At least call it vengeance, not justice.
The last time we heard calls to boycott a state it was over Arizona’s SB 1070. Now we have public figures hopping back on the boycott wagon seeking to punish Florida residents, grandstanding and disguising their demands for vengeance as calls for justice. Is this part and parcel of a con job over racial inequality?
How much of America’s racial inequality is a political con?
Resorting to inflammatory rhetoric to elicit knee-jerk anger cues us in as to where the Trayvon Martin uproar is headed. Relying on broad generalizations, public officials are blaming the nation after a single jury verdict:
We must carry this peaceful momentum forward as we fight against inequality and unjust laws across the country.¹
Do these same politicians have the courage to admit the truth?
The politically incorrect truth about race equality.
Race inequality is one thing. Accepting responsibility is another. Instead of making hazy accusations about the state of race relations and injustice in America, it would be more accurate to take the politically incorrect stance and look at the one area where we have race equality: intraracial homicides.
Justice Department figures released in November 2011 showed that most murders are intraracial. Ironically, given the national discussion, 16% of whites are murdered by a member of another race compared to only 7% of black homicide victims. White on black homicides were the least common of all.²
The truth can be inconvenient, but what if we lived in a country with perfect racial equality?
Equality would end bullying based on race and ruin political careers.
How much would be lost to politicians who make careers out of benefiting from racial inequality if we erased the perception of injustice they have so carefully constructed? The last thing activists want is to be given what they ask for as they protest race relations and demand justice.
Politicians who take advantage of every slight and perceived miscarriage of justice to engage in bullying based on race won’t admit that the fight for equality in the African American community has relied on maintaining inequality through all manner of government assistance and support.
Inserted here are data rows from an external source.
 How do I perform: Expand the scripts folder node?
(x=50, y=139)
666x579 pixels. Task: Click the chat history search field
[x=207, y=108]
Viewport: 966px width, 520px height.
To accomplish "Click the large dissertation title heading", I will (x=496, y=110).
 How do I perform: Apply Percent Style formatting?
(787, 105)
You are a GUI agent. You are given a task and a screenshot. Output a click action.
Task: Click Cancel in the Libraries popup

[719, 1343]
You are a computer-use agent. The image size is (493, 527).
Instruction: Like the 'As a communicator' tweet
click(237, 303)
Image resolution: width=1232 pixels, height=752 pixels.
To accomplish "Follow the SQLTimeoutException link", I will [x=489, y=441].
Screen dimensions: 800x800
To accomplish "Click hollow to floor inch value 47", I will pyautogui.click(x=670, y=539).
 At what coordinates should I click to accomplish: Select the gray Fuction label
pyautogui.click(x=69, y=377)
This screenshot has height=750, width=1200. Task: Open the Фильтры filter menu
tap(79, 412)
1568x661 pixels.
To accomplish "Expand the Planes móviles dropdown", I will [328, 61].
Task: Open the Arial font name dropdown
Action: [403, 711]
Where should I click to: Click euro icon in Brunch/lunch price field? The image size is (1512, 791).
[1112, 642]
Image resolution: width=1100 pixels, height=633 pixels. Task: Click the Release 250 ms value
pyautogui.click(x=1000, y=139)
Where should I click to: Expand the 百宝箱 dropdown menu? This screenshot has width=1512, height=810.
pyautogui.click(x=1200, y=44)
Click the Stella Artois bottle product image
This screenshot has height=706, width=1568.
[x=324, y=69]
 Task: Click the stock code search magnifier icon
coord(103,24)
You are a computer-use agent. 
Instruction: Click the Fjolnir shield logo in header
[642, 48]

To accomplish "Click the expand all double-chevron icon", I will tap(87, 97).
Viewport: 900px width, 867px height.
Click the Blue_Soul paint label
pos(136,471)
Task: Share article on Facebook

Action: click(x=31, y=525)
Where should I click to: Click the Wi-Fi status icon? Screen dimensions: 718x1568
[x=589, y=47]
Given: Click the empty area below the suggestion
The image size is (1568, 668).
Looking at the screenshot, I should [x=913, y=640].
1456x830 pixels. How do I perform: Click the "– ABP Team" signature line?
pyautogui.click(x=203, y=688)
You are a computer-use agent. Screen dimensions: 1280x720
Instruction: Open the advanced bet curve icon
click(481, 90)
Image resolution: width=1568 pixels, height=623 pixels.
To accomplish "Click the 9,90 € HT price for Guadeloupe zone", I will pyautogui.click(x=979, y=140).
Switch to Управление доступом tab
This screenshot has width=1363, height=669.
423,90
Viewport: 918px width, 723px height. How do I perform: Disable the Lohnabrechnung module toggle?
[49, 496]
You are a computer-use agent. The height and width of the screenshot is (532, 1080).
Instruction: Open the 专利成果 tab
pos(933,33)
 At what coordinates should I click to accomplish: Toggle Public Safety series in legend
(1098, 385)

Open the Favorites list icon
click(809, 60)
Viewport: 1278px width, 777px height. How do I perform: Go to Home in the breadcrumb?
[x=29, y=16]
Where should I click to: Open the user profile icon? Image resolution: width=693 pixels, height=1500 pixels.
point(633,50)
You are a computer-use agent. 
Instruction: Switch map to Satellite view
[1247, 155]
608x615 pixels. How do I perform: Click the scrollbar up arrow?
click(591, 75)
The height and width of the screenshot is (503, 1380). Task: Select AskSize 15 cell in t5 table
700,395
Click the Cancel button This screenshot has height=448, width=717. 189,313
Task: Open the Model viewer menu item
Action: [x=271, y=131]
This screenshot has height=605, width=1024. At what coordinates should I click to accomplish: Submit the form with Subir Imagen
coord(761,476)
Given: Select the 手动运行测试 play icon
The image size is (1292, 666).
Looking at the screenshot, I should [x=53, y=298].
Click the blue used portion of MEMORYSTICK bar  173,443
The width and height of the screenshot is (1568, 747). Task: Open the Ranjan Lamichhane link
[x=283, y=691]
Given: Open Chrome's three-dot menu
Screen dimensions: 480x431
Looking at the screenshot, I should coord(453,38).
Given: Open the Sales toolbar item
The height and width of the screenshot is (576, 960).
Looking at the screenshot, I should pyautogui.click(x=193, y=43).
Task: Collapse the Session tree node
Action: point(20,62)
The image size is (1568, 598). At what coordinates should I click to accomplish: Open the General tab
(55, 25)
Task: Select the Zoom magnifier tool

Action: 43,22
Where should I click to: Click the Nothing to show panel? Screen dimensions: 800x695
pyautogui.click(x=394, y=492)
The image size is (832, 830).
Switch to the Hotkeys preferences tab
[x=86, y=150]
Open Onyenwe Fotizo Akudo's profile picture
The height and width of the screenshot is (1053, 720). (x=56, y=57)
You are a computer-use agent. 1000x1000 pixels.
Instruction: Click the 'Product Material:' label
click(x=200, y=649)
Refusing to place responsibility on those they claim to represent, irresponsible politicians step in and create the expectation of entitlement and handouts, inflame racial tensions, and make charges that have little to do with reality. It is far easier to blame your country and your race than to take responsibility for your community. As the weekend draws to a close, the murder totals in cities like Chicago would be a good place to start accepting that responsibility.